[Collected data]
◆ ◆ ◆ ◆ ◆

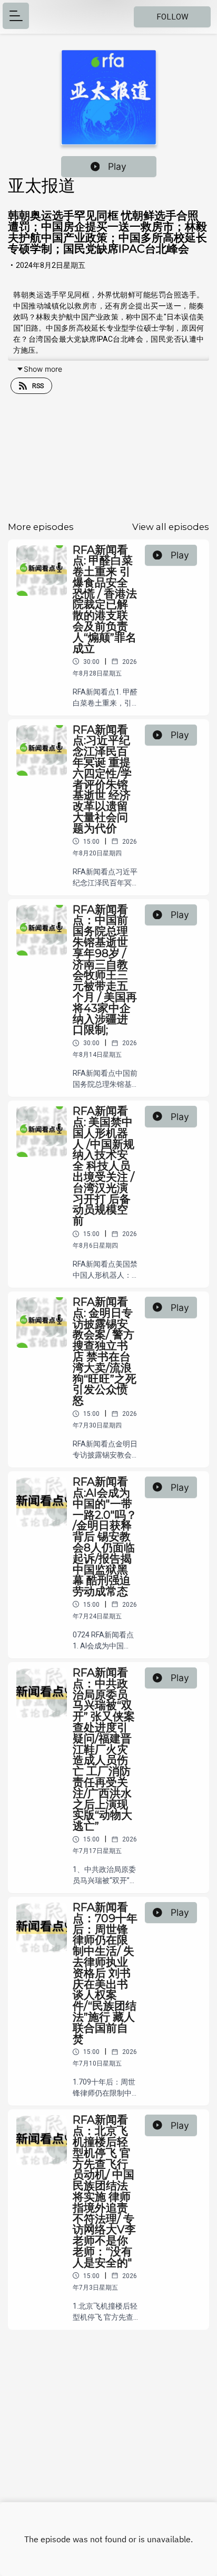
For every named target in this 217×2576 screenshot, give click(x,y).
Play (117, 166)
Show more (43, 368)
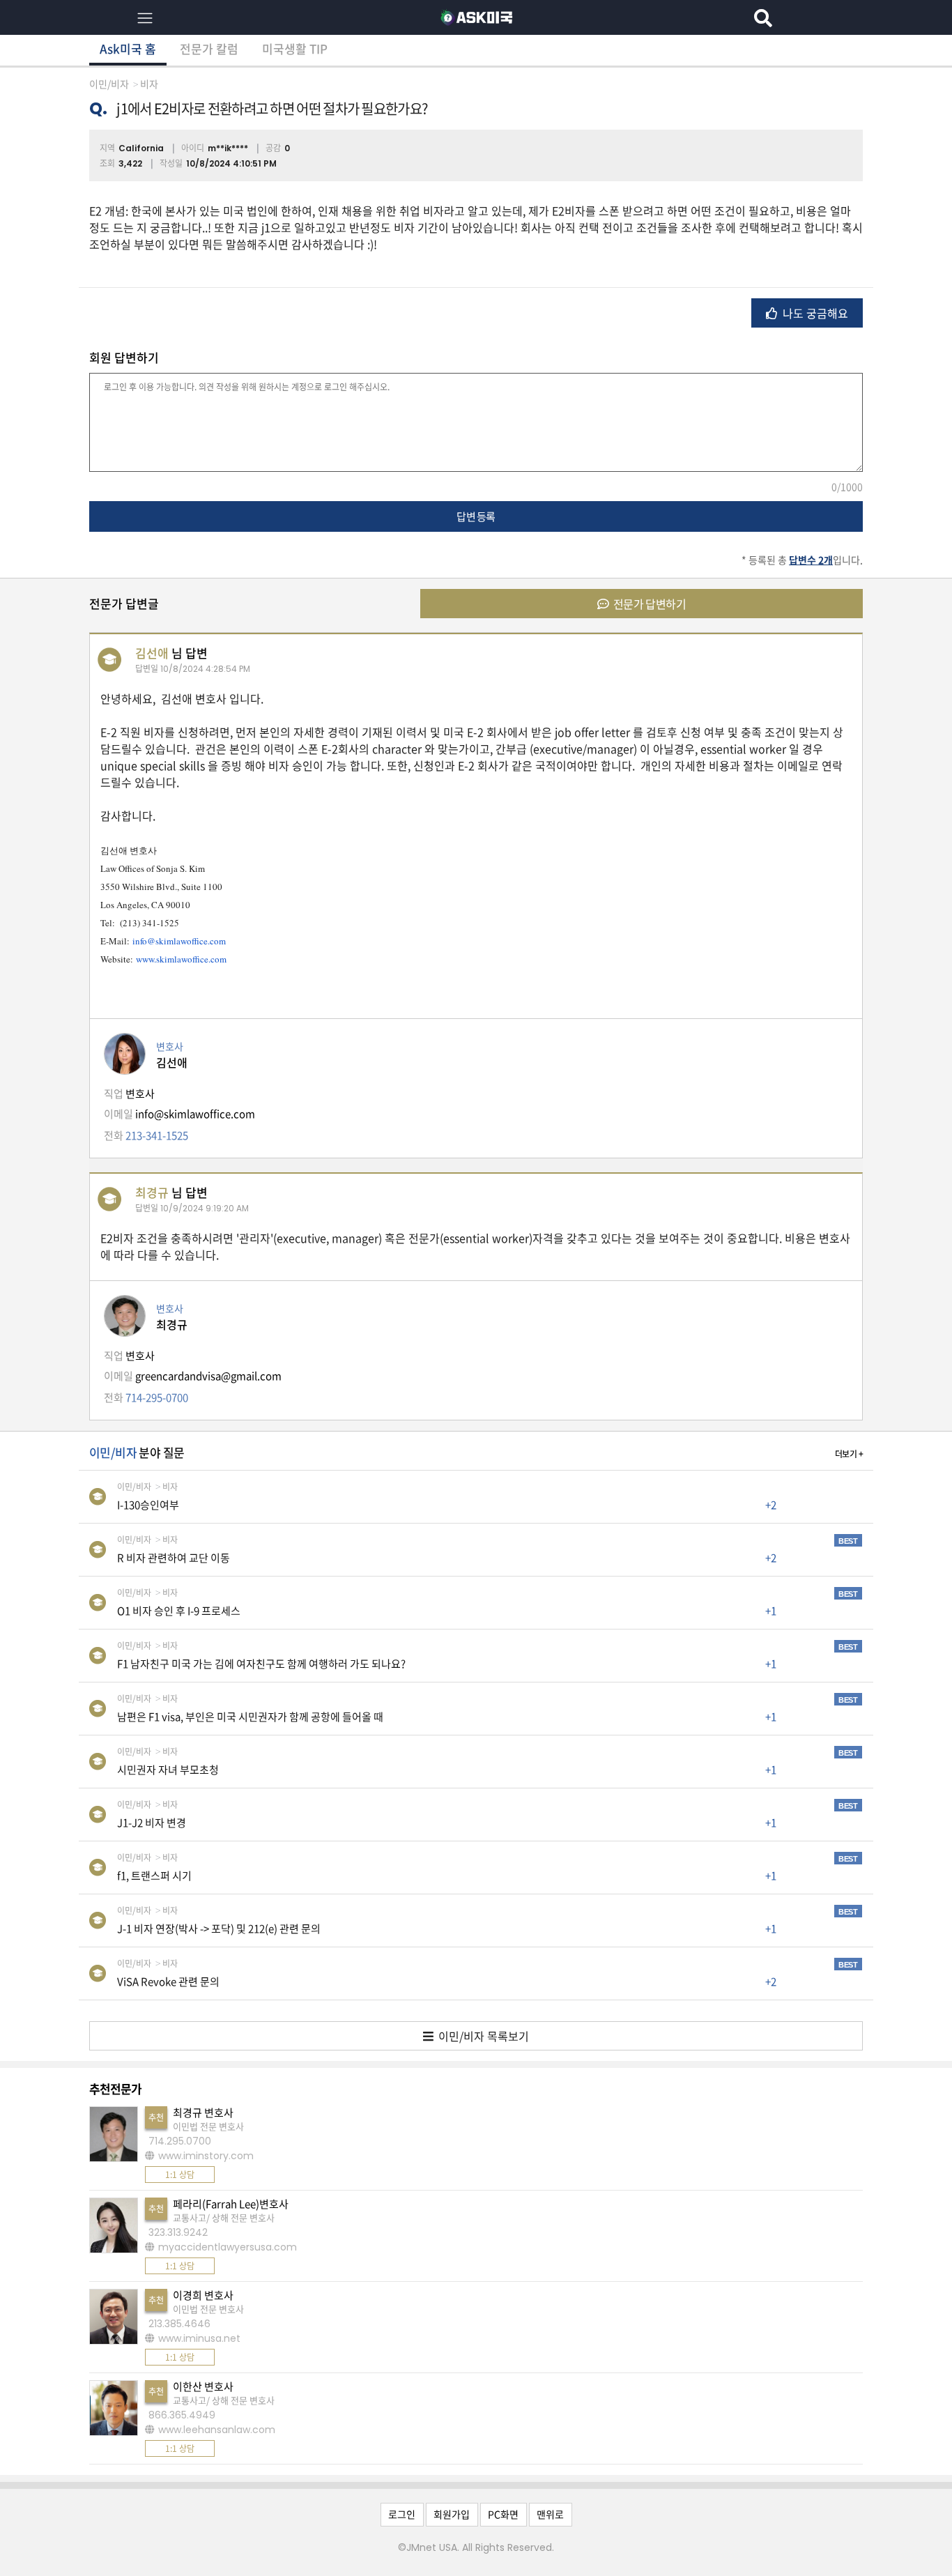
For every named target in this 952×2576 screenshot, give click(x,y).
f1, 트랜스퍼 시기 (154, 1875)
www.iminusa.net (199, 2338)
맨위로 (550, 2514)
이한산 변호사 (203, 2386)
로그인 (401, 2514)
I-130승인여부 (148, 1504)
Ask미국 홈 (128, 48)
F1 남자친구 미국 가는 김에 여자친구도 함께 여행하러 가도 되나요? (261, 1663)
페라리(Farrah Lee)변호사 (231, 2203)
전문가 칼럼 (209, 48)
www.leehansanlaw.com (216, 2430)
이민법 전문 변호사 (208, 2126)
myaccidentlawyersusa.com (227, 2247)
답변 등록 (475, 516)
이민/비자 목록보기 (482, 2035)
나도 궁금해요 (814, 313)
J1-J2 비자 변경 (151, 1822)
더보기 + (849, 1454)
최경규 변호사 (203, 2112)
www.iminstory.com (206, 2156)
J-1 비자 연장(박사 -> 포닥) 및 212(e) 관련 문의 (219, 1928)
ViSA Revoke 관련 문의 (168, 1981)
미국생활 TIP (295, 48)
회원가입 (451, 2514)
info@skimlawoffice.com (179, 941)
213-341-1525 (156, 1135)
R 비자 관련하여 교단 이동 (173, 1557)
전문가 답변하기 (648, 603)
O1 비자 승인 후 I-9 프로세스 (178, 1610)
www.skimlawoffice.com (181, 959)
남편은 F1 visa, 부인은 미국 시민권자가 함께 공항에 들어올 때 (250, 1716)
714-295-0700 (156, 1397)
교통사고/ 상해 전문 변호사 (224, 2217)
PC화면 (503, 2514)
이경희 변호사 (203, 2295)
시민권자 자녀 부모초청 (168, 1769)
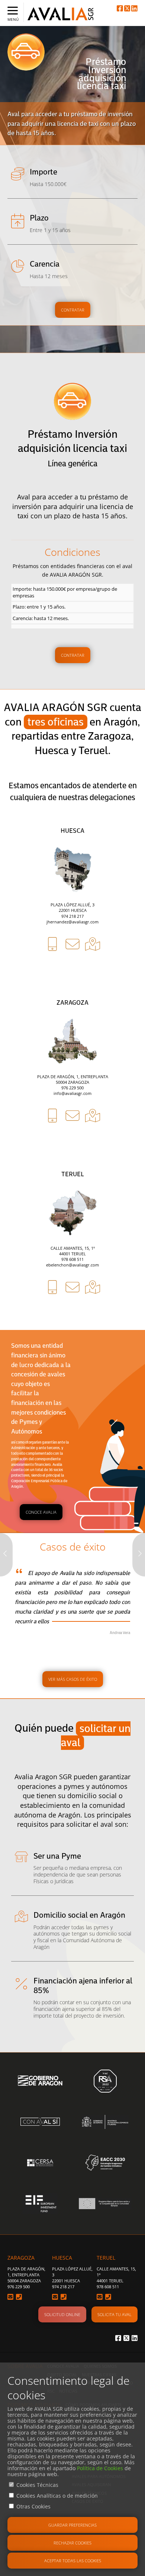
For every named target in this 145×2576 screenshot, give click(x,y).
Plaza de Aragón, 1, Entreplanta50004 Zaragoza (26, 2274)
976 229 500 (72, 1087)
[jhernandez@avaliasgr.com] (72, 971)
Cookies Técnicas (37, 2484)
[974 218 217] (52, 971)
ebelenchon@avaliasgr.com (72, 1265)
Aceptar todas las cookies (72, 2560)
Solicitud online (62, 2314)
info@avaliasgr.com (72, 1093)
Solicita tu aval (114, 2314)
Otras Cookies (33, 2506)
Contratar (72, 310)
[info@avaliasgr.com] (72, 1142)
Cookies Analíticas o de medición (57, 2495)
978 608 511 (72, 1259)
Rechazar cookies (72, 2543)
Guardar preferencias (72, 2525)
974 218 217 (72, 916)
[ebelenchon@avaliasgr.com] (72, 1314)
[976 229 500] (52, 1142)
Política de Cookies (100, 2468)
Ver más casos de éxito (72, 1679)
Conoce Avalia (41, 1512)
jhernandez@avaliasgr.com (72, 922)
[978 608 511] (52, 1314)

◆ ◆ ◆ ◆ ◆

## WHAT THIS TASK INVOLVES
All of the entries must be reproduced exactly, with no pictures kept.

## ANSWER TO THE EXERCISE
For every named target in this 217×2576 screenshot, give click(x,y).
Play (117, 166)
Show more (43, 368)
For every named target in this 952×2576 screenshot, give click(x,y).
f1, 트랜스퍼 시기 (154, 1875)
www.iminusa.net (199, 2338)
맨위로 (550, 2514)
이한산 변호사 (203, 2386)
로그인 (401, 2514)
I-130승인여부 (148, 1504)
Ask미국 홈 (128, 48)
F1 남자친구 미국 가는 김에 여자친구도 함께 여행하러 가도 되나요? (261, 1663)
페라리(Farrah Lee)변호사 (231, 2203)
전문가 칼럼 (209, 48)
www.leehansanlaw.com (216, 2430)
이민법 전문 변호사 (208, 2126)
myaccidentlawyersusa.com (227, 2247)
답변 등록 (475, 516)
이민/비자 목록보기 (482, 2035)
나도 궁금해요 (814, 313)
J1-J2 비자 변경 (151, 1822)
더보기 + (849, 1454)
최경규 변호사 (203, 2112)
www.iminstory.com (206, 2156)
J-1 비자 연장(박사 -> 포닥) 및 212(e) 관련 문의 (219, 1928)
ViSA Revoke 관련 문의 (168, 1981)
미국생활 TIP (295, 48)
회원가입 (451, 2514)
info@skimlawoffice.com (179, 941)
213-341-1525 (156, 1135)
R 비자 관련하여 교단 이동 (173, 1557)
전문가 답변하기 (648, 603)
O1 비자 승인 후 I-9 프로세스 (178, 1610)
www.skimlawoffice.com (181, 959)
남편은 F1 visa, 부인은 미국 시민권자가 함께 공항에 들어올 때 (250, 1716)
714-295-0700 (156, 1397)
교통사고/ 상해 전문 변호사 (224, 2217)
PC화면 (503, 2514)
이경희 변호사 (203, 2295)
시민권자 자녀 부모초청 (168, 1769)
For every named target in this 145×2576 screenshot, give click(x,y).
Plaza de Aragón, 1, Entreplanta50004 Zaragoza (26, 2274)
976 229 500 (72, 1087)
[jhernandez@avaliasgr.com] (72, 971)
Cookies Técnicas (37, 2484)
[974 218 217] (52, 971)
ebelenchon@avaliasgr.com (72, 1265)
Aceptar todas las cookies (72, 2560)
Solicitud online (62, 2314)
info@avaliasgr.com (72, 1093)
Solicita tu aval (114, 2314)
Otras Cookies (33, 2506)
Contratar (72, 310)
[info@avaliasgr.com] (72, 1142)
Cookies Analíticas o de medición (57, 2495)
978 608 511 (72, 1259)
Rechazar cookies (72, 2543)
Guardar preferencias (72, 2525)
974 218 217 (72, 916)
[ebelenchon@avaliasgr.com] (72, 1314)
[976 229 500] (52, 1142)
Política de Cookies (100, 2468)
Ver más casos de éxito (72, 1679)
Conoce Avalia (41, 1512)
jhernandez@avaliasgr.com (72, 922)
[978 608 511] (52, 1314)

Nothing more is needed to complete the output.